── DATA PROVIDED ──

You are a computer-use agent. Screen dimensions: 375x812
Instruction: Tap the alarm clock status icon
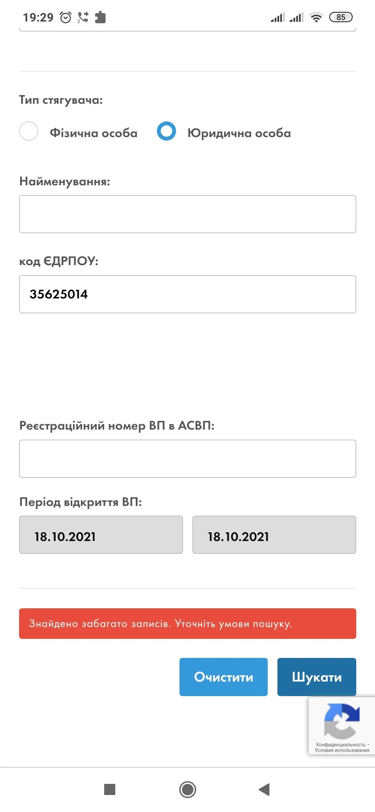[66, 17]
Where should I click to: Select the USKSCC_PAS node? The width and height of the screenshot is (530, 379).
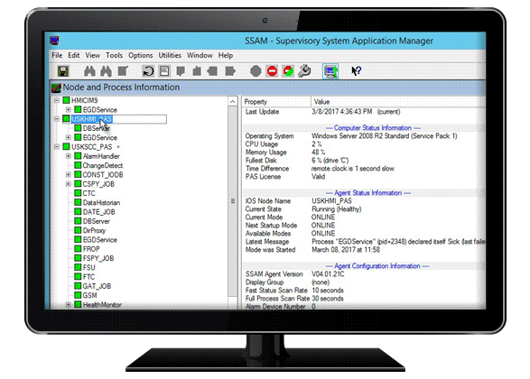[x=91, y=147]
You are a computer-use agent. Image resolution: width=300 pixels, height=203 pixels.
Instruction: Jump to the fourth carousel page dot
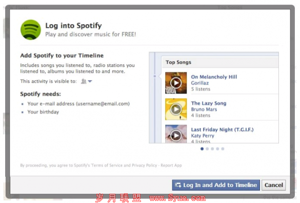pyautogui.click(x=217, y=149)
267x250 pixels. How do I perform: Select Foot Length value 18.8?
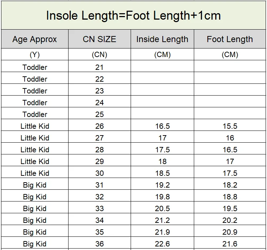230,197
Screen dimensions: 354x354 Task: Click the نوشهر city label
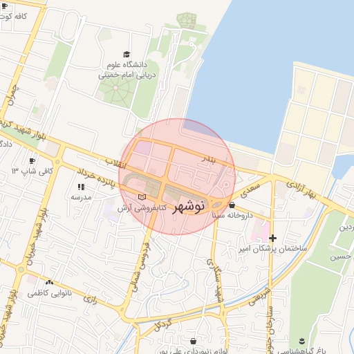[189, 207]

───
── DATA PROVIDED ──

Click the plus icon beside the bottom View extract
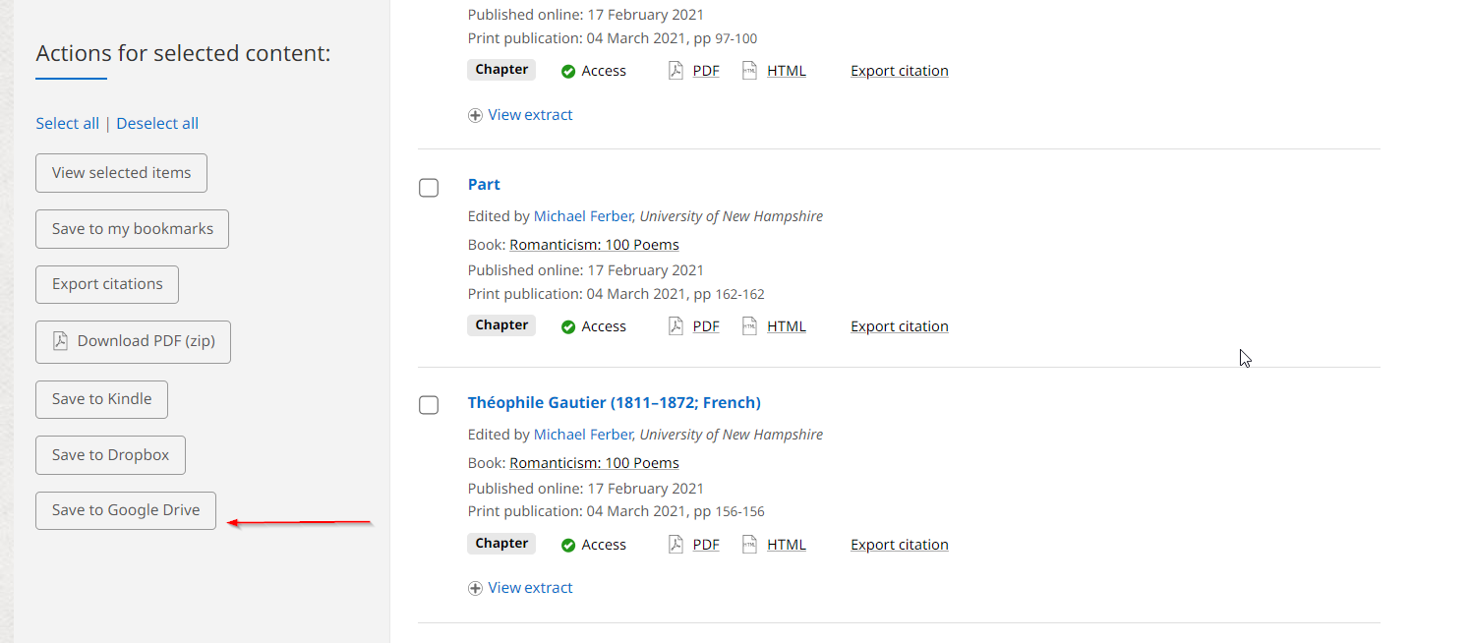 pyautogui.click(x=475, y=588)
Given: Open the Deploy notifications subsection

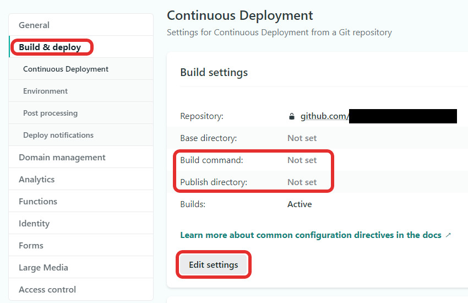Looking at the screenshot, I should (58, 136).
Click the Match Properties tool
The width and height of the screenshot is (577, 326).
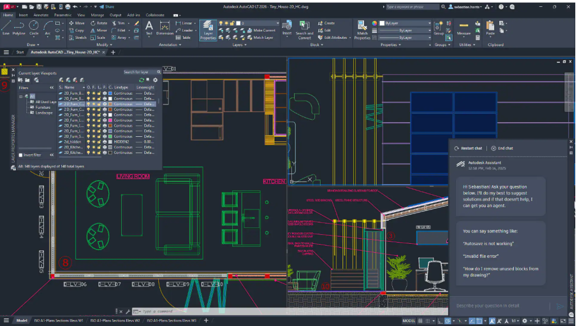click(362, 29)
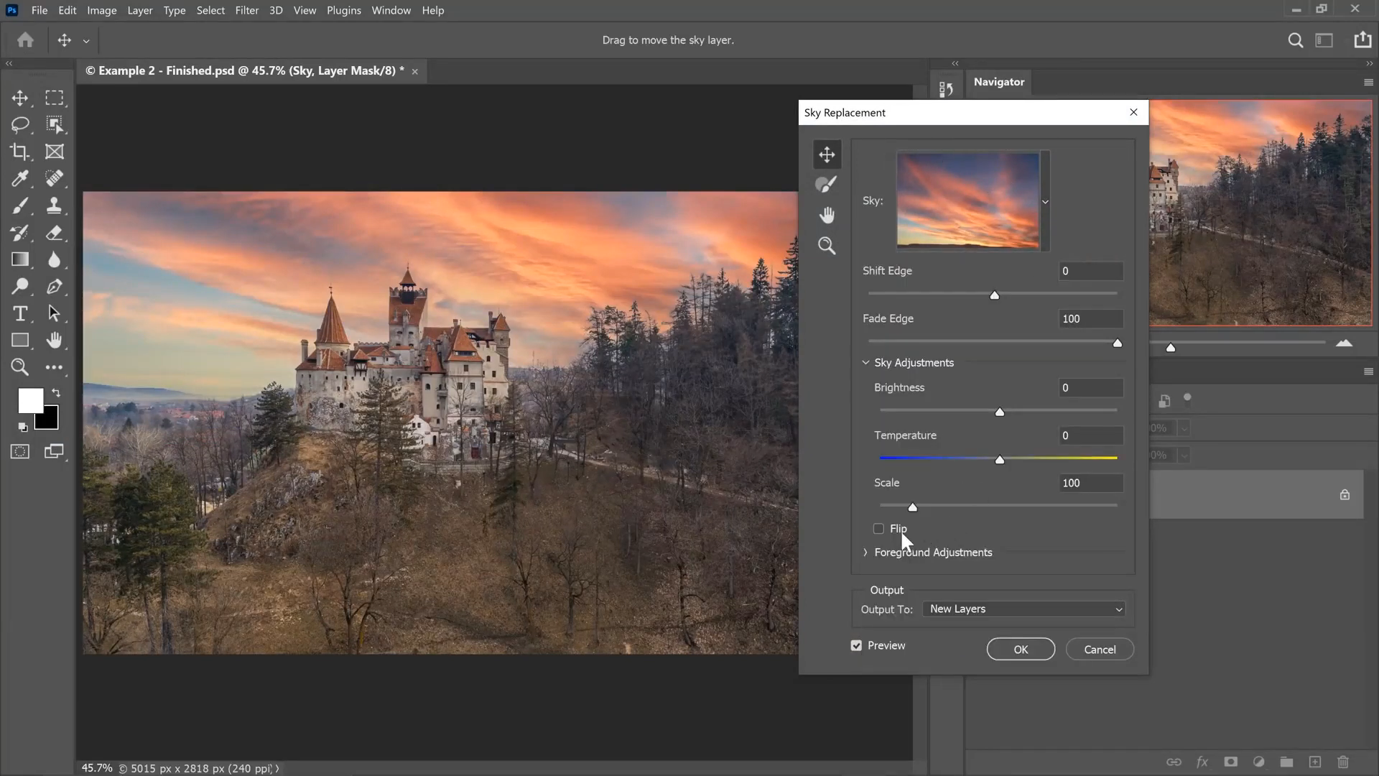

───
── DATA PROVIDED ──

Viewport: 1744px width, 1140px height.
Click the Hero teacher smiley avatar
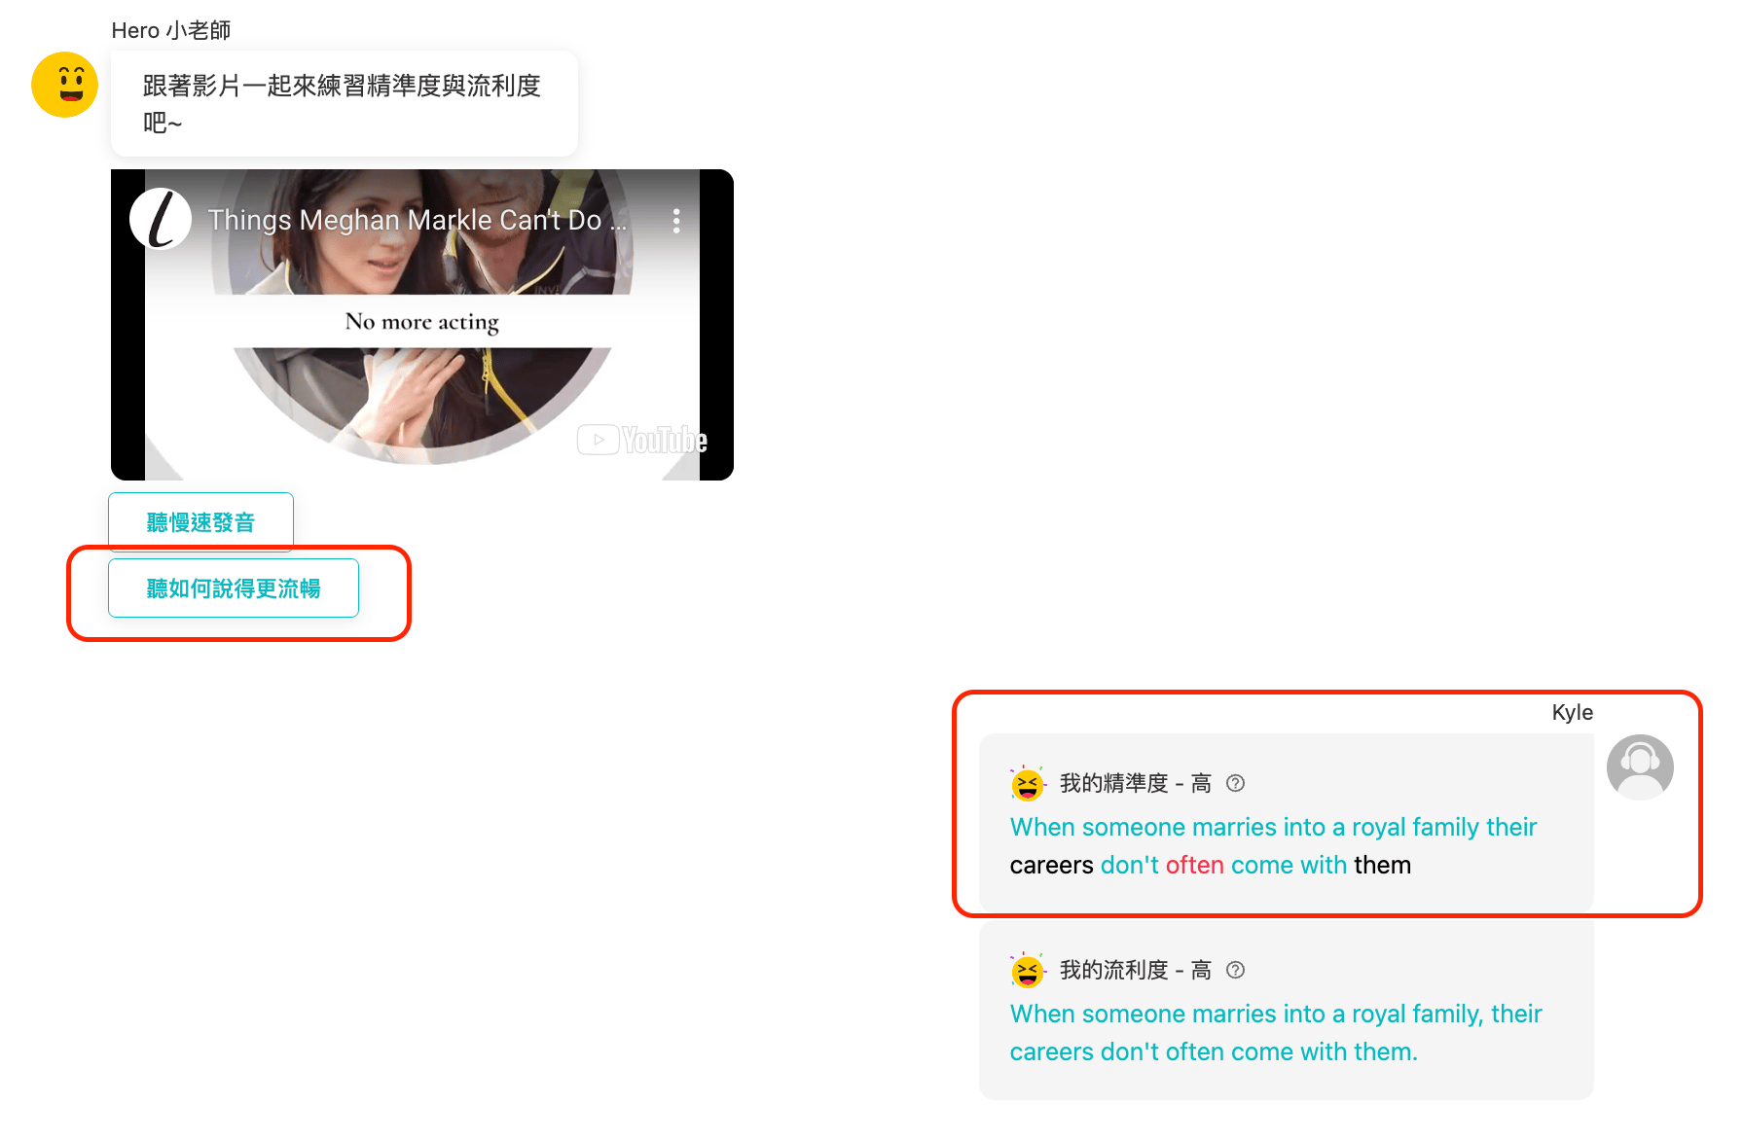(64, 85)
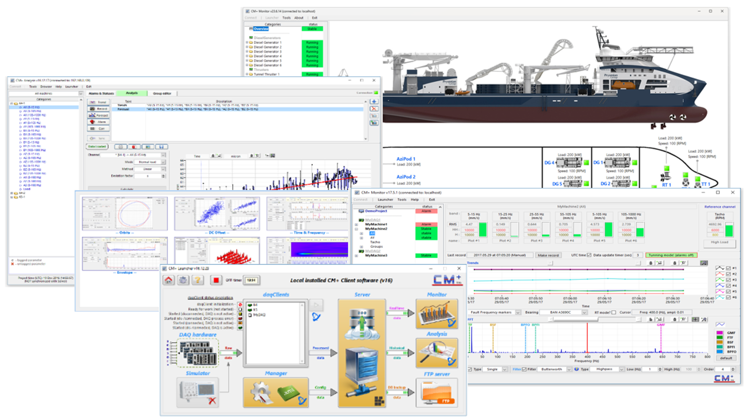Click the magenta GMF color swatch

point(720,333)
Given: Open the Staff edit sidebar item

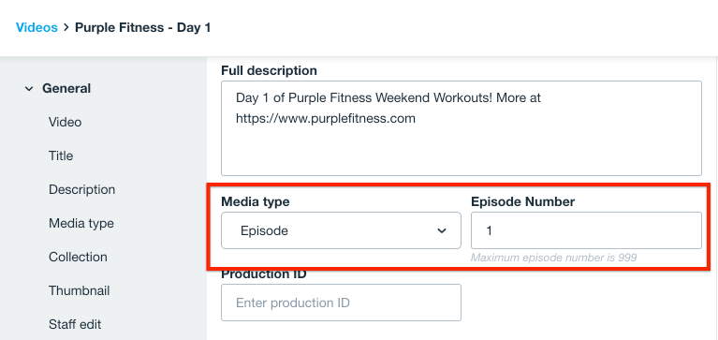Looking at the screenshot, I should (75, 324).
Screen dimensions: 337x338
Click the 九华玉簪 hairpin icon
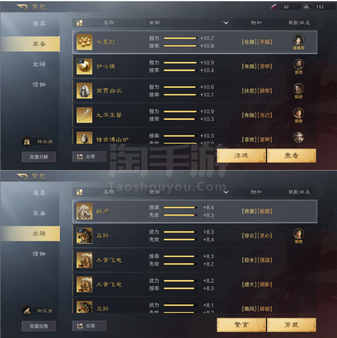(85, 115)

───

_SHORT EXERCISE:_ Find every line in the records above that contains the string "pixels" and copy each line in full. Matching is case-sensitive.

_TASK RESPONSE:_
You are a computer-use agent. Image resolution: width=300 pixels, height=203 pixels.
267x250 pixels. How do I perform: Select Foot Length value 18.8?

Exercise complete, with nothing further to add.